5 notable films that explored violence against women

Bollywood Industry has worked on many films revolving around the violence against women and Subhash K Jha lists the 5 notable films.

5 notable films that explored violence against women

With Meghna Gulzar’s Chhapaak, about real-life acid-attack victim Laxmi Aggarwal, around the corner, it’s time to look at some other hard-hitting films on the subject of violence against women.

1.Heaven On Earth (2008): Deepa Mehta’s hard-hitting—and I mean really HARD hitting so hard that the wacks of the brutal husband still ring in my ears—film on domestic violence featured Preity Zinta as a bride from rural Punjab who marries into an Indian family Canada, only to face the most horrific physical and emotional abuse in the hands of her husband (Vansh Bhardwaj). Preity took some hard blows on her face to play this abused woman who finally says no to the violence. Mehta’s film floundered in the second-half when the human snake was replaced by a real cobra. Nonetheless a powerful film on a tough subject.
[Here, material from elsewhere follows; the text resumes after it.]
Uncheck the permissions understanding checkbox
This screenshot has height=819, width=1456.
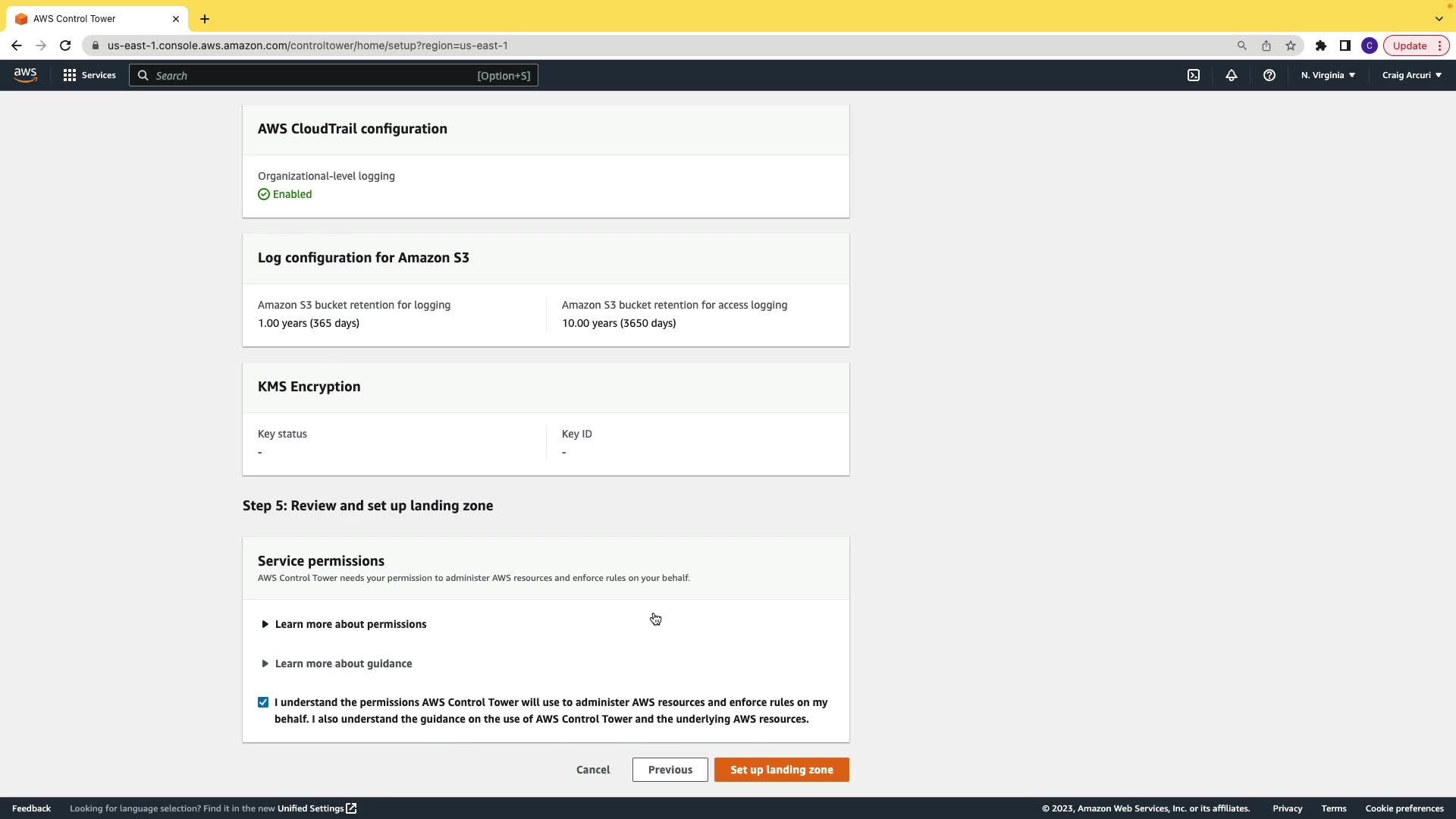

2.Lakshmi (2014): You really need nerves of steel and a strong stomach to sit through this savage and brutal story of a 14-year-old girl(played convincingly by a far older singer Monali Thakur) who is kidnapped, raped and sold into the flesh market. Wait, that’s just the beginning of Lakshmi’s torture. The real trauma begins in the brothel when she’s pitched against a sadistic pimp Chinna (played with vile realism by the film’s director Nagesh Kukunoor). The film is like a never-ending nightmare where the young vulnerable protagonist goes through endless brutality. You wait for Lakshmi’s suffering to end. It never does. Then there was the wonderful Shefali Shah as a kind-hearted Madame in the brothel. You have to see what Kukunoor’s pimp does to punish her when she tries to help Lakshmi. No, I can’t describe it.

3.Zakhmi Aurat (1988): An exceedingly controversial film during its time, it featured Dimple Kapadia as a cop who is gang-raped. As revenge, she and other likeminded rape victims go around castrating rapists. Ridiculous as the film was, the relevance of its eye-for-an-eye philosophy to this day is disturbing. The film was a hit, though Dimple who was herself a victim of domestic violence in real life, was quite embarrassed about it.

4.Delhi Crime (2018): Absolutely the best I’ve seen on crime against women in recent times. This 7-part web-series recreating in vivid vicious colors the events before, during and after the life-changing ‘Nirbhaya’ gangrape in Delhi, spares us the brutality of watching the rape but protects us from none of the trauma and horrific aftermath of a crime that shook the conscience of the nation. I will never forget the sequence where the ravaged girl is rolled into the hospital bloodied, brutalized beyond all human explanation, in pain beyond all endurance she tells her father, “I will be fine.”. We do that all the time. We keep saying things will be fine when we know they will only get worse. Director Richie Mehta negotiates with powerful hands the many hurdles that a crime investigation so complex must face. This is a very professionally handled crime drama, superior to some of the real-life crime dramas on television (some of which are not bad at all) mainly for the level of performance director Mehta gets out of the cast specially Shefali Shah.

5.Grahan (2001): The most underrated, under-seen film on the plight of a rape victim Grahan tracks with excruciating starkness the efforts of a rape victim to get justice from a legal system that favors her powerful rapist’s political family. As the ethereal Manisha Koirala, playing the rape survivor descends into a hell of trauma and insanity there is just a glimmer of hope. But not enough to make us feel that India is safe for women. Go back to Grahan for a slice of life that will slice your peaceful life.